→ What you will do:
Copy the material from the line with "Given: Open the Últimos" to the line with "Action: click(x=1398, y=98)", swapping "sparkle" for "star" and changing nothing else.

→ Materials provided:
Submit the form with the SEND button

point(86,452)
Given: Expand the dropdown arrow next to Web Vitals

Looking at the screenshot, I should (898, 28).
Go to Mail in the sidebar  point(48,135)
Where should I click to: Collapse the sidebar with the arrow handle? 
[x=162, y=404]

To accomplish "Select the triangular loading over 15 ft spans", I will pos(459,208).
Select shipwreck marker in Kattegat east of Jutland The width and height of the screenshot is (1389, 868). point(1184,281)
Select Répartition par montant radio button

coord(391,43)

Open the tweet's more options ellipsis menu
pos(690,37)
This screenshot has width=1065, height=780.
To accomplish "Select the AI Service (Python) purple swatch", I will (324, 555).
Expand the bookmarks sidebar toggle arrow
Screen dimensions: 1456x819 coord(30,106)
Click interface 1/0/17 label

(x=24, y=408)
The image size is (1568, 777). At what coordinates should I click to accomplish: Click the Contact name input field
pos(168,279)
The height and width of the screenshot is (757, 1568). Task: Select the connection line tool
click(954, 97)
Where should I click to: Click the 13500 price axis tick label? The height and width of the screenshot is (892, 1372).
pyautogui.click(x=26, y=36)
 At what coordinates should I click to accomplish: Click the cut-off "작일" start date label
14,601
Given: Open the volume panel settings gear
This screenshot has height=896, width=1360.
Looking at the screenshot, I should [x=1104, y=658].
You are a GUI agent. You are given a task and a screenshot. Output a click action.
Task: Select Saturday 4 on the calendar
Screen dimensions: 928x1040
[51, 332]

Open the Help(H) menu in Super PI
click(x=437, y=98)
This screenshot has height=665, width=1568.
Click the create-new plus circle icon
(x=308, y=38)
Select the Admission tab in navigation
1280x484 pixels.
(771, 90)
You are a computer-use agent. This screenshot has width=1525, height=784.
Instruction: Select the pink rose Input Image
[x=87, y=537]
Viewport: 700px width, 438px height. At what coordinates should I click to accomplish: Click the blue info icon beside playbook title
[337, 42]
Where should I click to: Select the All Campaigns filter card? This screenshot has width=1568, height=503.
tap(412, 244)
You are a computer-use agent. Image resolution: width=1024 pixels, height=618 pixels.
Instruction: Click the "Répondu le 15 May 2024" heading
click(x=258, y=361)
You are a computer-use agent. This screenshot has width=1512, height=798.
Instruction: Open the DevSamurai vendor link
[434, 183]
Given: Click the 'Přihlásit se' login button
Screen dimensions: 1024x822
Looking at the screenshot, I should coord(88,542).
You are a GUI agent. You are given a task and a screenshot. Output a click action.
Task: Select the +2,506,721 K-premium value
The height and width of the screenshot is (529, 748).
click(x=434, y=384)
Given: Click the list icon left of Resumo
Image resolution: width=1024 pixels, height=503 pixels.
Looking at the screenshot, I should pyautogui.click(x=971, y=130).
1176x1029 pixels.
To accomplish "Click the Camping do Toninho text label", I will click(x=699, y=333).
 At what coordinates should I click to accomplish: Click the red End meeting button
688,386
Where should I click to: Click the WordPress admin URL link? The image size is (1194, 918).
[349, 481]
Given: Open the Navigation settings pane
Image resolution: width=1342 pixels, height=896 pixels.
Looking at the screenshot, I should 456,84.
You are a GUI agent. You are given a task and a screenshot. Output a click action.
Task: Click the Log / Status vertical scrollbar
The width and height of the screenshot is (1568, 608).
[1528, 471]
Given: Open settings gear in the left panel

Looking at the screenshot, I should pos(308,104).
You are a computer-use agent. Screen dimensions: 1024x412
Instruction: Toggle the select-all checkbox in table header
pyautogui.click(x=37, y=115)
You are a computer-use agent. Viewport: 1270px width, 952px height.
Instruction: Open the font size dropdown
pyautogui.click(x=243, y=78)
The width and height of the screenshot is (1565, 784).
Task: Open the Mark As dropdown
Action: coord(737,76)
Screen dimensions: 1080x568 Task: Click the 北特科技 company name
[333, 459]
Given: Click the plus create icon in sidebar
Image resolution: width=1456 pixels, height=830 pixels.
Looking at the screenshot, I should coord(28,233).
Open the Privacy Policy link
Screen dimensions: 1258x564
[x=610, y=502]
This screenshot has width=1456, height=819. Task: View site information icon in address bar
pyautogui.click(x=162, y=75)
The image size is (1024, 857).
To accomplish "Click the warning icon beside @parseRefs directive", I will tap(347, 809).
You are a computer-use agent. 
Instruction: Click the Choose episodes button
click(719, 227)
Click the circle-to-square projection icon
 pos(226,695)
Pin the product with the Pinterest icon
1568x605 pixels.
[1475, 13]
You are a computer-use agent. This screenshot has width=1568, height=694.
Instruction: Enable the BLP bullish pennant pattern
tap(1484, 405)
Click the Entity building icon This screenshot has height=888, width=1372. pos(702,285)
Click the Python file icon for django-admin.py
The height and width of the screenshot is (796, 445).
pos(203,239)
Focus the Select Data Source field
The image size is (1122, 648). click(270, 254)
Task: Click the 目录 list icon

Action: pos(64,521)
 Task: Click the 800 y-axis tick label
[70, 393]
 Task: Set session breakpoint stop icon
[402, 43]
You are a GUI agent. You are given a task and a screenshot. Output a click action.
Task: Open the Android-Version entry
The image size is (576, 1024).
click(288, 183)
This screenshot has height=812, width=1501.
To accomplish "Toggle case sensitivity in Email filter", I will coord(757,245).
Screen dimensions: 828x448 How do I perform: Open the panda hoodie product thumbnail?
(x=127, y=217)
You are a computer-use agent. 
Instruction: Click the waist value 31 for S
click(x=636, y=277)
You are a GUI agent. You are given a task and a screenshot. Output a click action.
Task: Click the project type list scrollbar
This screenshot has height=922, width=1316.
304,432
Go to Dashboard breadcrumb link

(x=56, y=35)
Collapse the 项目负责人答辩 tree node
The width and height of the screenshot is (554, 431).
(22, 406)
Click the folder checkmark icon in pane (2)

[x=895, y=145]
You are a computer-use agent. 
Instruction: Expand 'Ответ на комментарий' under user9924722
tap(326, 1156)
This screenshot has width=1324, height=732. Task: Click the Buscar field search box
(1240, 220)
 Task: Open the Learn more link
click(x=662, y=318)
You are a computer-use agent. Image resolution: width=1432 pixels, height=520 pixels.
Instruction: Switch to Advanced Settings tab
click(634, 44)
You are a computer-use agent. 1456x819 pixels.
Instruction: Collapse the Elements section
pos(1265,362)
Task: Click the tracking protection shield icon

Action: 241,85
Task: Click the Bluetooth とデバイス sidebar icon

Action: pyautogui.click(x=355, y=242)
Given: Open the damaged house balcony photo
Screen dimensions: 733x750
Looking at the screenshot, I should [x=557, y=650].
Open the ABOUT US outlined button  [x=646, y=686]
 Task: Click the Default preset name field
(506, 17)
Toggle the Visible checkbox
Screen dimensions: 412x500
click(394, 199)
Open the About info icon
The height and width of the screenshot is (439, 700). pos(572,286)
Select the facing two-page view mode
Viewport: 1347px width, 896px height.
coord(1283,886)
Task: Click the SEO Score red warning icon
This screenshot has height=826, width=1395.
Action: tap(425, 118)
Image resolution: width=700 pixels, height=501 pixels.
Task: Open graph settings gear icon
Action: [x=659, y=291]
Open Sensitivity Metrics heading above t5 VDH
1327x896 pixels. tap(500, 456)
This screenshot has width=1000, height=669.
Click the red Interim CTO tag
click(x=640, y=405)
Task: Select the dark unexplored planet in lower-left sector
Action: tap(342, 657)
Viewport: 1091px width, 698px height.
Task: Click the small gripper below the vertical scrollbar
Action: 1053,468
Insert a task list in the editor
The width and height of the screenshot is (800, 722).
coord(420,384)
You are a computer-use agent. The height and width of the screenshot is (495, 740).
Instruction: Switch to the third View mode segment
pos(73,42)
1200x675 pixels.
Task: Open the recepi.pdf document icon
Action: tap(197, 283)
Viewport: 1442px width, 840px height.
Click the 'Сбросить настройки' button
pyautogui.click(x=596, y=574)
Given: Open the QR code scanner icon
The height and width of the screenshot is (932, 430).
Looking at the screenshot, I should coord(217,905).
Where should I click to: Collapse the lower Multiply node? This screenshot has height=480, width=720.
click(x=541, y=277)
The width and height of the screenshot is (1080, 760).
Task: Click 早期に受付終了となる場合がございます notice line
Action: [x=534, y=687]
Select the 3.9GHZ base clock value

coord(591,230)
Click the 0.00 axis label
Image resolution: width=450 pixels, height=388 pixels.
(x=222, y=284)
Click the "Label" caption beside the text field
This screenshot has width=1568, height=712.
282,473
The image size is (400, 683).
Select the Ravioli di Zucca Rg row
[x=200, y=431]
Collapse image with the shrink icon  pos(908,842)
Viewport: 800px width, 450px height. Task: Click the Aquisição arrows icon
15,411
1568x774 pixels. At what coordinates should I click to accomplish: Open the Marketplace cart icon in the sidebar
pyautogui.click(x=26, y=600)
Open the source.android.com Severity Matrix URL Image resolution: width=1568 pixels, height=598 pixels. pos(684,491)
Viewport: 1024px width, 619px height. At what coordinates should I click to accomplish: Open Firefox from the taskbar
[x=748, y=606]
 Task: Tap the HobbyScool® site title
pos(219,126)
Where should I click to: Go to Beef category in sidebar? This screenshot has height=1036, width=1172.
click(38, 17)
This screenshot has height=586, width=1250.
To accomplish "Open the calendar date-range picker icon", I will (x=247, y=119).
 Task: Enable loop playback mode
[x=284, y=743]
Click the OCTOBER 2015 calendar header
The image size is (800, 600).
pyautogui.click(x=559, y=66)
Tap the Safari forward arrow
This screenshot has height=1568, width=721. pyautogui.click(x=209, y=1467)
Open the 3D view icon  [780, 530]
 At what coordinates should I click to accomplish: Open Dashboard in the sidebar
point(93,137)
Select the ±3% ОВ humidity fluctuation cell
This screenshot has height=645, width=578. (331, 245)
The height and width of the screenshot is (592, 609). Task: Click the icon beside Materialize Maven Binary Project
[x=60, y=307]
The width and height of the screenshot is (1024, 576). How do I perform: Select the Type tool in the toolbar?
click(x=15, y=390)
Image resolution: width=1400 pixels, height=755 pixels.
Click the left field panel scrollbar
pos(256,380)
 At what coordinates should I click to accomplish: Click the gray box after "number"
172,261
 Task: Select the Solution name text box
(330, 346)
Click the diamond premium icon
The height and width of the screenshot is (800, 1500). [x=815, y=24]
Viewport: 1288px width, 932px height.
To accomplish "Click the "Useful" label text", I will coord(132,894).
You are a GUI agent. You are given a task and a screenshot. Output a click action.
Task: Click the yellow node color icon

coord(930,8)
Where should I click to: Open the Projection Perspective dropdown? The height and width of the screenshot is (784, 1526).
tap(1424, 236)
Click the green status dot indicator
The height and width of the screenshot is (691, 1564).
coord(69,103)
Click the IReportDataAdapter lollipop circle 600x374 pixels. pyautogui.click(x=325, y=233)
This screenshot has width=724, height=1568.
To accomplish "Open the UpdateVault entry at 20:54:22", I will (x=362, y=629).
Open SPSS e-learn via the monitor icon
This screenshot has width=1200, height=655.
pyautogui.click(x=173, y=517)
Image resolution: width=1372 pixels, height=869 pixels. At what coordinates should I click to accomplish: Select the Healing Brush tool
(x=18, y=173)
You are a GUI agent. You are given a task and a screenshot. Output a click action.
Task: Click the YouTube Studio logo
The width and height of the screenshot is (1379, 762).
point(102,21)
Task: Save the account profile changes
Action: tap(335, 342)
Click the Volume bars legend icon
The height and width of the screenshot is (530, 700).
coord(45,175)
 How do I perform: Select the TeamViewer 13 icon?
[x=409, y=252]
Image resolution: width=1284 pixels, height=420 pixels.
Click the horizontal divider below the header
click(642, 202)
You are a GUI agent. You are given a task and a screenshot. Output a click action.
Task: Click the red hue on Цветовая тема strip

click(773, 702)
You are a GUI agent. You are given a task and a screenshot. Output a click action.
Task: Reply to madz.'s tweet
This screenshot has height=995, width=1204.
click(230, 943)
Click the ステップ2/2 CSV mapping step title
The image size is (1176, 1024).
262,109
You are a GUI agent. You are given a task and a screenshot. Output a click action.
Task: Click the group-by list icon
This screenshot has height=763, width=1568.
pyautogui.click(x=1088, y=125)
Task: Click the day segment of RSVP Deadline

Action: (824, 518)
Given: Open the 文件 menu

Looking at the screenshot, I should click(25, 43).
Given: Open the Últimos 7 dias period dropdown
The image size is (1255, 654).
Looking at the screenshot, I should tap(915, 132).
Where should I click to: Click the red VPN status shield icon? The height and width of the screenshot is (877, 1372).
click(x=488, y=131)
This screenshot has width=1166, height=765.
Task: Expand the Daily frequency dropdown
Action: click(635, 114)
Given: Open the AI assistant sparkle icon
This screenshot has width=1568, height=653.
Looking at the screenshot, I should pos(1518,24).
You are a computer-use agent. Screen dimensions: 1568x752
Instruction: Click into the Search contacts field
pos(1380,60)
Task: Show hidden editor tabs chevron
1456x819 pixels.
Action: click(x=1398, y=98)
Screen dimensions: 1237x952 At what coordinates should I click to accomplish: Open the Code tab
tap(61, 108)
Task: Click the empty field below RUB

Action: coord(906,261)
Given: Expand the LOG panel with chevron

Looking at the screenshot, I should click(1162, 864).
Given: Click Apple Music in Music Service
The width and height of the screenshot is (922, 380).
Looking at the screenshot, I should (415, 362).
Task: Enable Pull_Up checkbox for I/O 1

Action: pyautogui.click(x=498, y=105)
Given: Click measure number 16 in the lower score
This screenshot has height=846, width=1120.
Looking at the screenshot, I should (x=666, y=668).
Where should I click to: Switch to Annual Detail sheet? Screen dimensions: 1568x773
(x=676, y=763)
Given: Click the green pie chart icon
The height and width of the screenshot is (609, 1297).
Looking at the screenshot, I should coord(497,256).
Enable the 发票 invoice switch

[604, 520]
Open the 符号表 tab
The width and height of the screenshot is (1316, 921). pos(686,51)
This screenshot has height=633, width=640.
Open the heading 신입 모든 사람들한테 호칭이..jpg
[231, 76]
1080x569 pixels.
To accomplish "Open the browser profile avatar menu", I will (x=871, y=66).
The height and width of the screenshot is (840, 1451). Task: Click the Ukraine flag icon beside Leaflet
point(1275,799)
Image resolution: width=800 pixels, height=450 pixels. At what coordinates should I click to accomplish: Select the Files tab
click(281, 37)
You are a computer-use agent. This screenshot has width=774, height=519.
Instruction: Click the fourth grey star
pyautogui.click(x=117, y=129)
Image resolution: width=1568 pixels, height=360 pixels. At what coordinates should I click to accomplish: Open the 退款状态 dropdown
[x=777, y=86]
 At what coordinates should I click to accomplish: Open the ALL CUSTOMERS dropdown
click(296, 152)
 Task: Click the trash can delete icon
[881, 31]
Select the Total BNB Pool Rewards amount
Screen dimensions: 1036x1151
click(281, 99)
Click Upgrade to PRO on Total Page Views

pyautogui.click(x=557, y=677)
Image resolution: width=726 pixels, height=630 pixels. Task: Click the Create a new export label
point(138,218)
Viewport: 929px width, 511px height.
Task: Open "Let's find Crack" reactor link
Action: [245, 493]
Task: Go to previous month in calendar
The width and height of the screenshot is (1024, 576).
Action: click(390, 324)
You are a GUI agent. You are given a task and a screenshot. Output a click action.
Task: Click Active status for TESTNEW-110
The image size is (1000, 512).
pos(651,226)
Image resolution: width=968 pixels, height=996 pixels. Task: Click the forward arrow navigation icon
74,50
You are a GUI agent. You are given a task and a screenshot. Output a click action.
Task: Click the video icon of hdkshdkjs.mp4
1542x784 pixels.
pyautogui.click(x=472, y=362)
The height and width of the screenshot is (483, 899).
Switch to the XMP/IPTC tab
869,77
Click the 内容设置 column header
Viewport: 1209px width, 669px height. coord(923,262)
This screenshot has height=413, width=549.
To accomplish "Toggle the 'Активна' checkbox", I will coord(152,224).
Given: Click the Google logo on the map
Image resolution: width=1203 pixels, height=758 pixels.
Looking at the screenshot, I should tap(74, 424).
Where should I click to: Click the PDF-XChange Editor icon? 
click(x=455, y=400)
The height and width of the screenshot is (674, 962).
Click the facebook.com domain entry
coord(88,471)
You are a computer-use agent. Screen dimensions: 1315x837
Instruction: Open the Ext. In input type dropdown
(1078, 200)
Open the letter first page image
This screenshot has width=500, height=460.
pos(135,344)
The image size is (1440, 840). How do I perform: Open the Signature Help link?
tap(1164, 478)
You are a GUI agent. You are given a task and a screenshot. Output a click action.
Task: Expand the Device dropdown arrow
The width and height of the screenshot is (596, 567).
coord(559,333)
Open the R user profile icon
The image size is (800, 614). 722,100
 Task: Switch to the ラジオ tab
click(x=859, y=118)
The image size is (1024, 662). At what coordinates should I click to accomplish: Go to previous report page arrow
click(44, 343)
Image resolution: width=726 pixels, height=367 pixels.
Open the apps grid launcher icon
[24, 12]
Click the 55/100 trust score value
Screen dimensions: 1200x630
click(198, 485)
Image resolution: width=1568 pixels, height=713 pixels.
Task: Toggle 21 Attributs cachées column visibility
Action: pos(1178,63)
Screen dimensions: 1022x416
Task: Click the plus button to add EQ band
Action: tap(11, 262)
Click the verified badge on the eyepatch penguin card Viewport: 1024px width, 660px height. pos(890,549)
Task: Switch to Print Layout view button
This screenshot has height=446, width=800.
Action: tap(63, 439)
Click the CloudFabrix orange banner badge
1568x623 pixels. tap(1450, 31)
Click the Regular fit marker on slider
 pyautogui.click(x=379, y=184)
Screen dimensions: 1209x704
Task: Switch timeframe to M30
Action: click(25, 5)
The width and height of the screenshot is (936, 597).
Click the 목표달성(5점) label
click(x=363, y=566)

→ Solution to this exercise:
Given: Open the Últimos 7 dias period dropdown
The image size is (1255, 654).
Looking at the screenshot, I should tap(915, 132).
Where should I click to: Click the red VPN status shield icon? The height and width of the screenshot is (877, 1372).
click(x=488, y=131)
This screenshot has width=1166, height=765.
Task: Expand the Daily frequency dropdown
Action: click(635, 114)
Given: Open the AI assistant star icon
This screenshot has width=1568, height=653.
Looking at the screenshot, I should pos(1518,24).
You are a computer-use agent. Screen dimensions: 1568x752
Instruction: Click into the Search contacts field
pos(1380,60)
Task: Show hidden editor tabs chevron
1456x819 pixels.
Action: click(x=1398, y=98)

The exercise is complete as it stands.